Le 2 mai dernier, deux militants de Greenpeace avaient d’ailleurs été arrêtés après le survol et l’atterrissage d’un parapente à moteur sur le site de la centrale nucléaire du Bugey. Cette action avait relancé, à 4 jours du second tour de l’élection présidentielle, le débat sur la sécurité des sites nucléaires français.
« Une menace aux portes de Lyon »
« Ca dépendra d’où vient le vent le jour de l’accident nucléaire. C’est un bassin de population de près de 5 millions d’habitants, de Mâcon à Grenoble et de Lyon à Genève, qu’il faudra évacuer si cela se produit », détaille Alain Cuny, militant de l’association Stop Bugey, l’une des 940 associations du Réseau Sortir du Nucléaire.
PHOTO CARTE
Légende : Lyon est à 35 km de la centrale nucléaire du Bugey. A Fukushima, la zone de contamination s’étend à 40 km.
Un accident à la centrale du Bugey, située sur la rive droite du Rhône contaminerait également les nappes phréatiques alimentant le Grand Lyon. La pollution filerait jusqu’à la méditerranée, transportée par le Rhône.
Impossible, par contre, de savoir comment s’organiserait l’évacuation et l’exode massif dans la région la plus nucléarisée d’Europe. Le plan Orsec en vigueur dans cette situation est classé « secret défense ». La préfecture ne communique pas à ce sujet.

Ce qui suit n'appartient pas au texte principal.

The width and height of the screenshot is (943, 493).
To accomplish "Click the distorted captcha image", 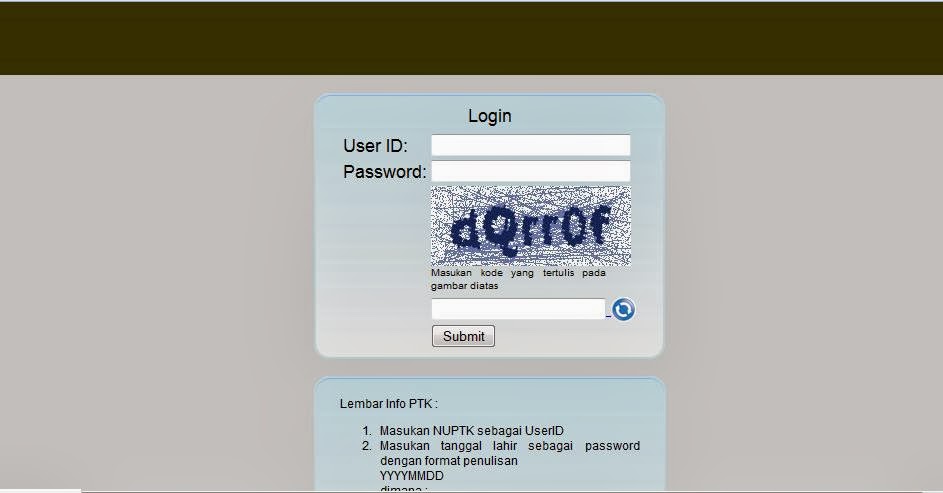I will coord(530,225).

Après les évènements successifs d’avril 2011 au Japon et face à la pression du groupe écologiste, Gérard Collomb avait demandé par un courrier adressé au préfet de Région Jean-François Carenco, le 23 mai dernier, d’associer le Grand Lyon à la politique de prévention puisque l’agglomération est concernée par les zones de confinement définies en cas d’accident.
Cinq mois après, comme le révèle l’hebdomadaire lyonnais les Potins d’Angèle, la demande est restée sans réponse. Un dossier trop technique semblerait-il pour être partagé avec les collectivités territoriales.

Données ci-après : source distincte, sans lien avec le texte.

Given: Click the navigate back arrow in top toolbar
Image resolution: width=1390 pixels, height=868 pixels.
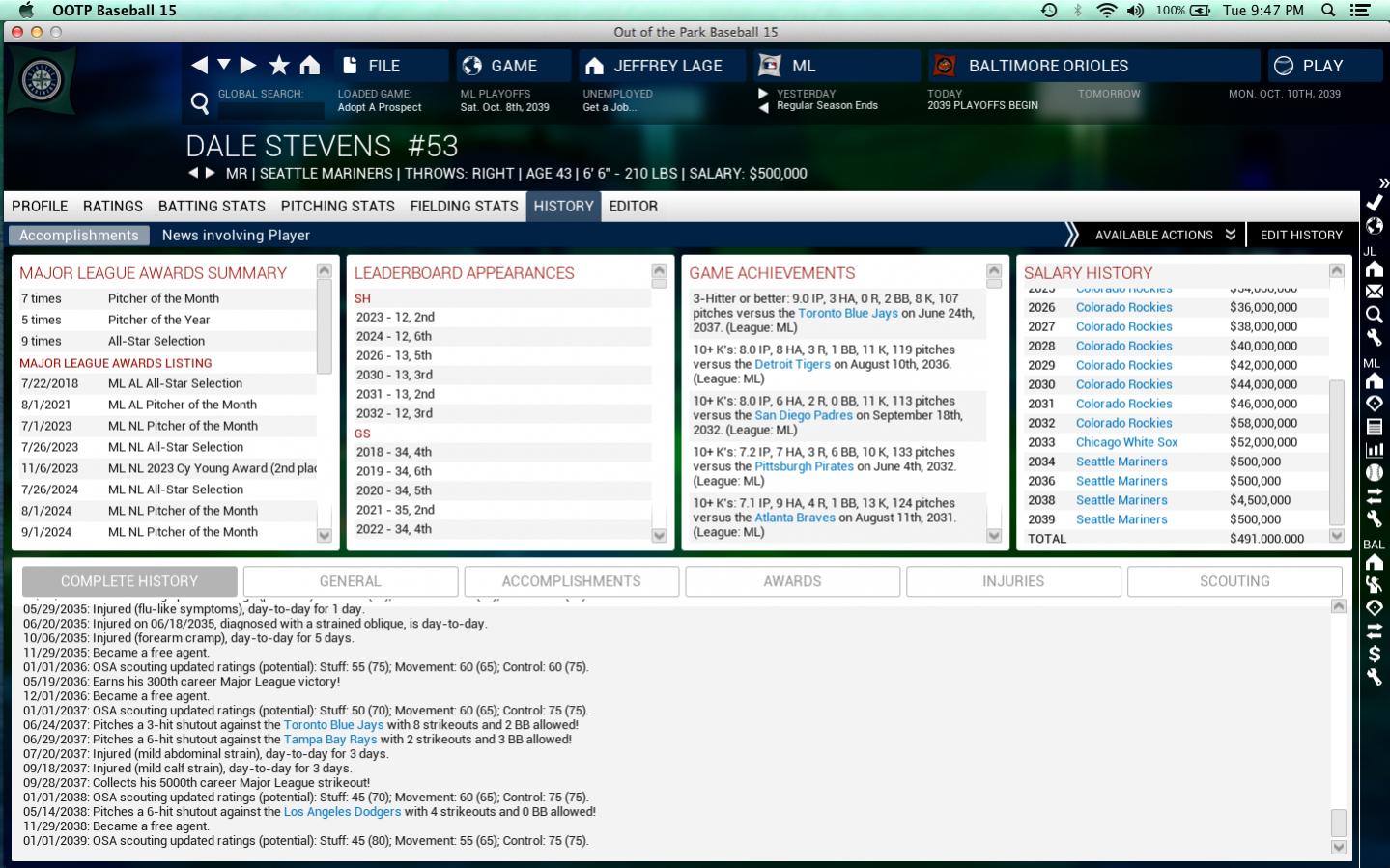Looking at the screenshot, I should pos(199,66).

Même argument opposé aux organisateurs du rassemblement de Lyon. Une délégation de trois personnes a été reçue dans le milieu d’après-midi à la préfecture alors qu’une chaîne humaine se formait autour du Rhône entre le pont Lafayette et celui de la Guillotière, clin d’œil nostalgique à celle du 11 mars dernier entre Lyon et Avignon, la plus grande jamais organisée en France. Près de 60 000 personnes s’étaient relayées pour réclamer la sortie du nucléaire.